- Tasks to perform -
A) Using the OIC article, explain in one to three sentences why El-Masry says the fact-finding mission is being carried out now.
B) Please state where the OIC ministerial meeting mentioned in the OIC article will be held.
C) Write the next part of the OIC article, starting after its final sentence.

- Passage shown -
OIC
exec deplores slow action on RP-MNLF pact
05/18/2006
A senior
official of the Organization of Islamic Conference (OIC) has
expressed disappointment at the slow implementation of the 1996
peace agreement signed between the Philippine government and
former secessionist Moro National Liberation Front (MNLF).
Sayed Kassem
El-Masry, adviser to OIC Secretary General Ekmeleddin Ihsanoglu,
yesterday said obstacles to the peace accord must be addressed
at once.
“It’s been a
long time. We want to see progress…it’s a little bit not at the
pace that we all hope for,” he told a press conference in
Manila.
El-Masry is
the head of the five-man OIC fact-finding team that will visit
the Mindanao provinces of Lanao, Maguindanao, Davao, Zamboanga
and Sulu from May 18-21.
Joining him
are envoys and embassy representatives from OIC Committee of the
eight members Saudi Arabia, Libya, Indonesia, Malaysia,
Bangladesh and Senegal.
The OIC
official added the team will evaluate and assess the problems
hindering the full implementation of the agreement.
During their
four-day visit to Mindanao, El-Masry said they will meet members
of the MNLF, non-government organizations, representatives of
the Autonomous Region in Muslim Mindanao, officials of the
central government and officials of the rebel goup Moro Islamic
Liberation Front (MILF).
“A
fact-finding mission will evaluate and see on the ground the
implementation of the peace agreement, what was implemented,
obstacles impeding the implementation, the complaints of the
parties, how can we help to find ways and means to fully
implement the peace agreement in the course of the approaching
10th anniversary of the signing of the peace agreement,” he
added.
“We don’t
want the date to go by without knowing what is impeding the
implementation peace agreement. We are putting our minds and
hearts together to have a satisfactory and just and full
implementation of the agreement enshrined in the peace treaty,”
he added.
The OIC
visit was scheduled a month before the organization’s
ministerial meeting in Baku, Azerbaijan, in June where the
Philippines is expected to push again its observer status
application that has been pending for the last three years.

- Data extract -
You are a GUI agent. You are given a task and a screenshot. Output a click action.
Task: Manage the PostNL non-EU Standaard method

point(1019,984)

==

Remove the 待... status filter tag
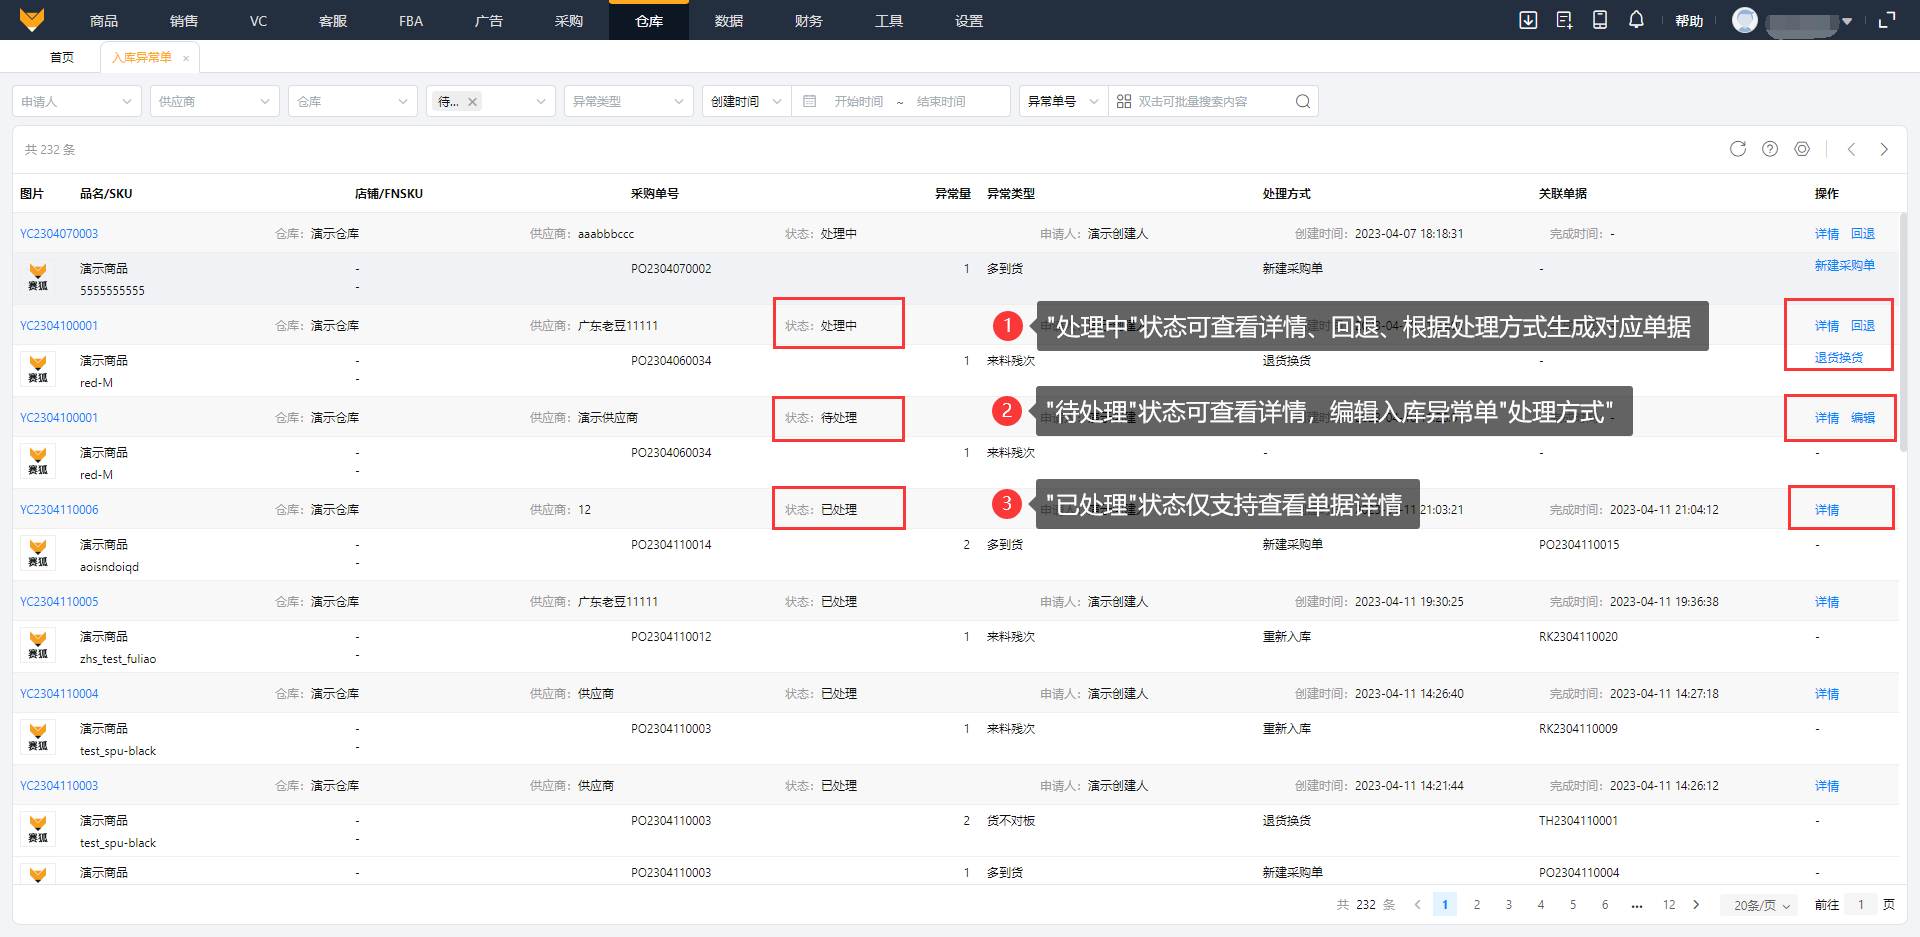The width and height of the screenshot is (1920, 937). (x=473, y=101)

- Responses to the exercise -
A) El-Masry says the OIC does not want the approaching 10th anniversary of the peace agreement's signing to pass without knowing what is impeding its implementation. The mission will see on the ground what was implemented, the obstacles, and the parties' complaints, and will look for ways to help fully implement the agreement.

B) Baku, Azerbaijan.

C)
Manila’s
application for an observer status at the OIC was thumbed down
three times.
The first
one was in 2003 during the 30th OIC Summit in Malaysia, the
second time in Turkey the following year and in June 2005 at the
Islamic union’s ministerial meeting in Yemen.
The
Philippine government has been trying to wrest from the MNLF the
right to represent the Philippines’ Muslim communities in the
OIC after the secessionist rebel group and the government signed
a peace agreement in 1996.
The MNLF is
the only group recognized by the OIC as the sole legitimate
representative of Muslims in Mindanao.
Once
admitted as observer, the Philippines is expected to share the
seat with the MNLF.
The OIC
Charter states that only countries with majority Muslim
populations may be accepted as observers, but observer seats
were granted by consensus to non-Islamic states such as
Bosnia-Herzegovina, Central African Republic, Thailand and
Russia.
Sources
believe the Philippines’ application for an observer seat is not
moving forward due to the government’s failure to comply fully
with the peace pact.
They added
the OIC remains “dissatisfied” with the slowness of economic
rehabilitation of Mindanao despite financial aid from the
Islamic union and other countries.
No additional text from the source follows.